Lehman's Edward White thinks the industry could end up posting growth of 10%, possibly helped along by demand for state-of-the-art chips with tiny transistors that are spaced only 130 nanometers apart. (One nanometer equals one billionth of a meter). These devices, used in laptops and cell phones with color screens and cameras, allow a single chip to combine different functions and use less battery power.

"It doesn't take tremendous growth to require more equipment investment if the growth is in leading edge products," says White, pointing to a limited manufacturing capacity for those products, which account for only about 8% of current production. "If demand comes in for products that require finer linewidth chips, there could be a scramble for manufacturing capacity.
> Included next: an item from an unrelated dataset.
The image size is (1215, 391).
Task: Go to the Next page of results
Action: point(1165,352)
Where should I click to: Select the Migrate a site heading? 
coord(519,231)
If we get even 6% growth in PCs and about 8% in digital cell phones, that's consistent with about 10% growth in the semiconductor capital equipment industry."

Despite the prevailing mood of caution on chip equipment, there are a few outright optimists.

Take Nick Tishchenko, an analyst at Fulcrum Global Partners. For next year, he's betting on chip growth of over 20%, with equipment likely to post revenue gains in the range of 15% to 20%.

Tishchenko bases his outlook on the International Monetary Fund's forecast for global GDP growth of around 3.7%, pointing out that semiconductor growth has historically been tied to that figure. Meanwhile, inventory levels are at historic lows, he says. "There is no buffer. The very first response of the market to shortages would be a spike in average selling prices for not just the more advanced, but also commodity products," he says.

He offers flash memory as a case in point. Intel ( INTC) recently announced it will boost its selling prices for flash by up to 40% next year. "Usually this is the sign of the coming upturn when there are shortages developing in the market, whether it's flash or DRAM," says Tishchenko.

Whatever pans out, one thing is certain: Any orders growth for equipment will be a welcome change, especially with the current quarter expected to show double-digit declines for leading names. Industry bellwether Applied Materials ( AMAT), for example, has guided for an orders drop-off of 20%.

As of October, the book-to-bill ratio, a measure that reflects industry orders relative to billings, had shrunk for five months in a row.